P.S. Had to look up that last word!
posted by abc123xyzinfinity at 11:00 PM on February 9, 2010


I love the live feeling of this. The tune seems really classic, the sort you're surprised hasn't been popularized, you know the feeling? The only thing I would say, and this is probably just me, something about the reverb you've put on that ukulele feels artificial and doesn't fit with the rest of the song to me.
posted by Corduroy at 10:32 AM on February 12, 2010


Yeah, all the mixes on the demos are pretty quick and hamhanded -- I threw a lot of reverb on everything here just to make it a bit more spacey and smooth. When I do the final recordings I'll take the time to (a) mic things carefully and (b) actually tweak the compression/verb chain for the individual tracks to fit.

I'm in a weird post-frenetic-demoing space where I'm kind of almost afraid to start into the Real Work of tracking this stuff. I think hell or highwater, next week will have to see the commencement of serious recording.
posted by cortex at 11:26 AM on February 12, 2010


Double bass + ukulele + xylophone + brushes. Perfect. I like many, many things about it, but I gotta note the three note all-a-lone. If that's the chorus, and you accept votes, I'd vote for leaving it like that, it's just perfect as it is.

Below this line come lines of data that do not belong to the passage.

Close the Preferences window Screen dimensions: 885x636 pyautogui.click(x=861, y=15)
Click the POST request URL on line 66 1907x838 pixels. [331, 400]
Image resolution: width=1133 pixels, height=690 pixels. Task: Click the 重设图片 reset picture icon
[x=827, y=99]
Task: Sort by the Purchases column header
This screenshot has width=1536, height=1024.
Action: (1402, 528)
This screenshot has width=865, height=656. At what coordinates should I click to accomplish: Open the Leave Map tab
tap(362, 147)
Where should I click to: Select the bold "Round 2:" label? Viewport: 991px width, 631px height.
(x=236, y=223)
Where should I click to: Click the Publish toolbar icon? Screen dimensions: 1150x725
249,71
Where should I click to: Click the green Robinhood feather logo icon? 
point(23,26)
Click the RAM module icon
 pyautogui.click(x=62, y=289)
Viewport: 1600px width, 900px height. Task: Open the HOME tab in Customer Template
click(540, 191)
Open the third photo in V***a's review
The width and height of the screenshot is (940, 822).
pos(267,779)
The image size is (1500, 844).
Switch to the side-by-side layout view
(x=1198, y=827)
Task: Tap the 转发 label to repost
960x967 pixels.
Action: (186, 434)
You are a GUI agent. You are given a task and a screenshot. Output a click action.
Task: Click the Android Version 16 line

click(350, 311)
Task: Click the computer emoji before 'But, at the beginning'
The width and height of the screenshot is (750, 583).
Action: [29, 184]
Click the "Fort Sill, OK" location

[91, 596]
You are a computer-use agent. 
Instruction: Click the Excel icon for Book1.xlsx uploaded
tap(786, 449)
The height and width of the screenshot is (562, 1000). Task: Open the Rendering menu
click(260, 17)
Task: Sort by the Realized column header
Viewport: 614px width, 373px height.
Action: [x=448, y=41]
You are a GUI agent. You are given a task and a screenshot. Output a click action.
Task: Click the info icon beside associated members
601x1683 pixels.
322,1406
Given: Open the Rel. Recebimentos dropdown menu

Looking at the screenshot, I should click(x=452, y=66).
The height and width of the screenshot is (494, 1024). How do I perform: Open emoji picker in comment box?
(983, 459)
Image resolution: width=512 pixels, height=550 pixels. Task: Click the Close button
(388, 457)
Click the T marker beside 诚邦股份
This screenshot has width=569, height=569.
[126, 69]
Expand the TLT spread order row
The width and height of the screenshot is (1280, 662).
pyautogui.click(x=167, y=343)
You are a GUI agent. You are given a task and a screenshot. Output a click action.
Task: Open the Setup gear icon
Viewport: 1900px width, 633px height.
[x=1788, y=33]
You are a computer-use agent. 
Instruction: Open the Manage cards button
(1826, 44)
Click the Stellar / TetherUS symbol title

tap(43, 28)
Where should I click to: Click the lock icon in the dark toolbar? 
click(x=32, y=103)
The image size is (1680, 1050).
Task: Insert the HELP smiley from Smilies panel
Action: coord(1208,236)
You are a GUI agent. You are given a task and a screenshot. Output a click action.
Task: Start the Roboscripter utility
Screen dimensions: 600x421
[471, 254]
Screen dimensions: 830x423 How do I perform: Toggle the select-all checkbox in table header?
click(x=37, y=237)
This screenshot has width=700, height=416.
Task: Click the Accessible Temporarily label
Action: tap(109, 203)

If I may cast another vote, don't put words to the last part (the one that starts around 2:27), it's also perfect as it is. Very, very nice song.
posted by micayetoca at 4:55 AM on February 13, 2010


micayetoca, I think you just wrote the chorus. I was just making nonsense noises, for the chorus bits, but I think doing it as, explicitly, "all alone" is a great idea. Keeps the loose, loungey feel while giving me a direct and thematically-appropriate lyrical hook to pin it around.